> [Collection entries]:
● ● ● ●
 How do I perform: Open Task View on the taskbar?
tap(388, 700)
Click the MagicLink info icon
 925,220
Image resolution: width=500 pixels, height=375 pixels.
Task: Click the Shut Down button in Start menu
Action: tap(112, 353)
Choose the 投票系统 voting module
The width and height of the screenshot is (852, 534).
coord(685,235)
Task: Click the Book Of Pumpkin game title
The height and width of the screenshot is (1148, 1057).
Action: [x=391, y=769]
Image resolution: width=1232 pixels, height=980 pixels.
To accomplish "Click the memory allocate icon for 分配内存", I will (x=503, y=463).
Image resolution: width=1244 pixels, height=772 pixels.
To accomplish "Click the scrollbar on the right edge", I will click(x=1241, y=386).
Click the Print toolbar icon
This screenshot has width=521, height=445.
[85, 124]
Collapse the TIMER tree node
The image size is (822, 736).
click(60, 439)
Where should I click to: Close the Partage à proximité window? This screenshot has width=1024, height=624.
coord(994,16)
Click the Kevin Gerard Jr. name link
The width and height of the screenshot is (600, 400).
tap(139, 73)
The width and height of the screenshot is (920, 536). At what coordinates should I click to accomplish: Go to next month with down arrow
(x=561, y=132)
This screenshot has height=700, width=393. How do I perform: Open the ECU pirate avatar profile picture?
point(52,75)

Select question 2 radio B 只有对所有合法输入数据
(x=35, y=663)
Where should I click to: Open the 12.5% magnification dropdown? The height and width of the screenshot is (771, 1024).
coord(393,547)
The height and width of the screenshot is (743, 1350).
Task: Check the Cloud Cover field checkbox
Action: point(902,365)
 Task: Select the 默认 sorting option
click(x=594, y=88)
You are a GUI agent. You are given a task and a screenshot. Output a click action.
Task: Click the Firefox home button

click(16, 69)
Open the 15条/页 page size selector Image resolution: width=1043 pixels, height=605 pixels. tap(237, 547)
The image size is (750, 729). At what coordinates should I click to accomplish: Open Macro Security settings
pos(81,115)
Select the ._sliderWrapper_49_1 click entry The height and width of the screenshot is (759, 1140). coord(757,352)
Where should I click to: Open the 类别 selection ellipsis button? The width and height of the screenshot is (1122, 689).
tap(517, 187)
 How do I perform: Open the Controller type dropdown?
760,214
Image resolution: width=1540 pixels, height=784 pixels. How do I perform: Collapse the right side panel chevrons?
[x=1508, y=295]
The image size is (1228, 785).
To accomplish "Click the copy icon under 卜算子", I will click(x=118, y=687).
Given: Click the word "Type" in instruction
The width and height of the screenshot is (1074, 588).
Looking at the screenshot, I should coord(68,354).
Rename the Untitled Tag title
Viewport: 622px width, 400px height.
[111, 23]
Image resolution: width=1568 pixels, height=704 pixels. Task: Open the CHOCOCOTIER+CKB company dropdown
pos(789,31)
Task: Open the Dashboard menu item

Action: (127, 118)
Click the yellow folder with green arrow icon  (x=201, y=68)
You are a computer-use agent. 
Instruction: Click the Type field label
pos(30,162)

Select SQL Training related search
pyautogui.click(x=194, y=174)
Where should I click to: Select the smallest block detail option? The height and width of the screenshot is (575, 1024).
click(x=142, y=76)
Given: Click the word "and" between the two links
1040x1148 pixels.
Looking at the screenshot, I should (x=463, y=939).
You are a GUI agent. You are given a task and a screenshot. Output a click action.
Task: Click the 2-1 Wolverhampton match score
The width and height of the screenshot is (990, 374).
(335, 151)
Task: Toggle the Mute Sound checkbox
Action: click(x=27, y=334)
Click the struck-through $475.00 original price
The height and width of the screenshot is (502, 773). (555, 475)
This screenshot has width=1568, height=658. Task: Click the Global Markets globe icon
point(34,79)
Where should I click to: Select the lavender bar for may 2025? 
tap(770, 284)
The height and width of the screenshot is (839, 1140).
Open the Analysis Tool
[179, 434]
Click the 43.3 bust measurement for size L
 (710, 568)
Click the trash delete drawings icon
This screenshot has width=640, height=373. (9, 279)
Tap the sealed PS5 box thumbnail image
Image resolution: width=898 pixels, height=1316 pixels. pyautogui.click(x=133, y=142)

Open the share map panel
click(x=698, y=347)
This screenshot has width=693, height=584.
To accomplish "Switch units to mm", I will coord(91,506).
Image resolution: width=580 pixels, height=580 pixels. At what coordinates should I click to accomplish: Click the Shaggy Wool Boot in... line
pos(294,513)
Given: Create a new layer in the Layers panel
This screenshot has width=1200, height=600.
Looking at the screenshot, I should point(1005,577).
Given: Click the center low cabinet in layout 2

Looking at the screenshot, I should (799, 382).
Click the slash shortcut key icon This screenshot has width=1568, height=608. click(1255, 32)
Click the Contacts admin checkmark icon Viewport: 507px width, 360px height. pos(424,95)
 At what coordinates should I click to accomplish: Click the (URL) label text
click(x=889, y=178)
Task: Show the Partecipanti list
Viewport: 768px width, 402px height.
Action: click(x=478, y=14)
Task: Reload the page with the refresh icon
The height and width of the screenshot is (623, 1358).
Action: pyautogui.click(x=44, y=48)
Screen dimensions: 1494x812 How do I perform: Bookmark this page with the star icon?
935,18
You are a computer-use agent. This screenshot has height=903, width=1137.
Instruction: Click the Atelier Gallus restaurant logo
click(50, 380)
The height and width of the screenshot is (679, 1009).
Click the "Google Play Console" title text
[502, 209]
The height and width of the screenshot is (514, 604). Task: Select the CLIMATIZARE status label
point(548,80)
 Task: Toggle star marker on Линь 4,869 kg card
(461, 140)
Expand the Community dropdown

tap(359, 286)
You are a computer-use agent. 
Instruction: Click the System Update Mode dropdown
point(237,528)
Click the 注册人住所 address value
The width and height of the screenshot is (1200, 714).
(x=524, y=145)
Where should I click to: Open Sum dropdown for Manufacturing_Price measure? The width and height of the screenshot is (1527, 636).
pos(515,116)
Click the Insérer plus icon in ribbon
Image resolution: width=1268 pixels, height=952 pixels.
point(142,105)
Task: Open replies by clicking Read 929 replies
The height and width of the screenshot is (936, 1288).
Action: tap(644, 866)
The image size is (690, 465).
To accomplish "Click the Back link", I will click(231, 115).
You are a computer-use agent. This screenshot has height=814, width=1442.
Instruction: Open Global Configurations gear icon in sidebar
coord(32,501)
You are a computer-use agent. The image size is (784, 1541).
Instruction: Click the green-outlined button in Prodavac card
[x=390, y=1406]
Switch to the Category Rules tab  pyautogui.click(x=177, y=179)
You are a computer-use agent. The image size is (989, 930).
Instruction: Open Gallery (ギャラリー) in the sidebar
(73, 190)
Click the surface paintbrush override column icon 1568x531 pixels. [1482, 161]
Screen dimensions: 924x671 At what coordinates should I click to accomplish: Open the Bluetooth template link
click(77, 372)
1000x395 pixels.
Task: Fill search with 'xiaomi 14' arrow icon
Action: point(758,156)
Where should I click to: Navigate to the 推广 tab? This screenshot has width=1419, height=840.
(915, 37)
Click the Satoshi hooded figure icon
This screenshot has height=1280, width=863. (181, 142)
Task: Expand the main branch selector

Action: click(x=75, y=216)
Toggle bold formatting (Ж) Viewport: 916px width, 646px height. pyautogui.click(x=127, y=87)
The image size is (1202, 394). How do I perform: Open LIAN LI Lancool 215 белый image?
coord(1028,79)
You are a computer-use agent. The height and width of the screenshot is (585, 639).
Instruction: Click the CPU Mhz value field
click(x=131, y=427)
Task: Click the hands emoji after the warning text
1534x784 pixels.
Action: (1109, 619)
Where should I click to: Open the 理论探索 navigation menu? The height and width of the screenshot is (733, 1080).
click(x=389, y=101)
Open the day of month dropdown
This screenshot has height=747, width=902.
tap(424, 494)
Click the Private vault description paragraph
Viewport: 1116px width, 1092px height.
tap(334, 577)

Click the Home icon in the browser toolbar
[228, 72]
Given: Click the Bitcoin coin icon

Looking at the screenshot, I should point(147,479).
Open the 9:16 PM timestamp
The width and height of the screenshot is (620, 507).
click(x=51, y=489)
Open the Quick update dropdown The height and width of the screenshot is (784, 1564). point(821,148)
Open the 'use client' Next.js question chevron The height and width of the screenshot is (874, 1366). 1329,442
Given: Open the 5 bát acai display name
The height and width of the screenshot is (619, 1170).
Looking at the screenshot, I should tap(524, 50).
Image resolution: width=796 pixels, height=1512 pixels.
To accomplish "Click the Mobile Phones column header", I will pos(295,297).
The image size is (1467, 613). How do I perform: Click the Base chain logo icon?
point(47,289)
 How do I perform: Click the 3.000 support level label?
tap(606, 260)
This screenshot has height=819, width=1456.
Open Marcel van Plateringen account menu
● ● ● ●
> [Exercise instructions]:
Look through the data above. Find each line with the string "column" and copy it.

> [Answer to this problem]:
Click the surface paintbrush override column icon 1568x531 pixels. [1482, 161]
To accomplish "Click the Mobile Phones column header", I will pos(295,297).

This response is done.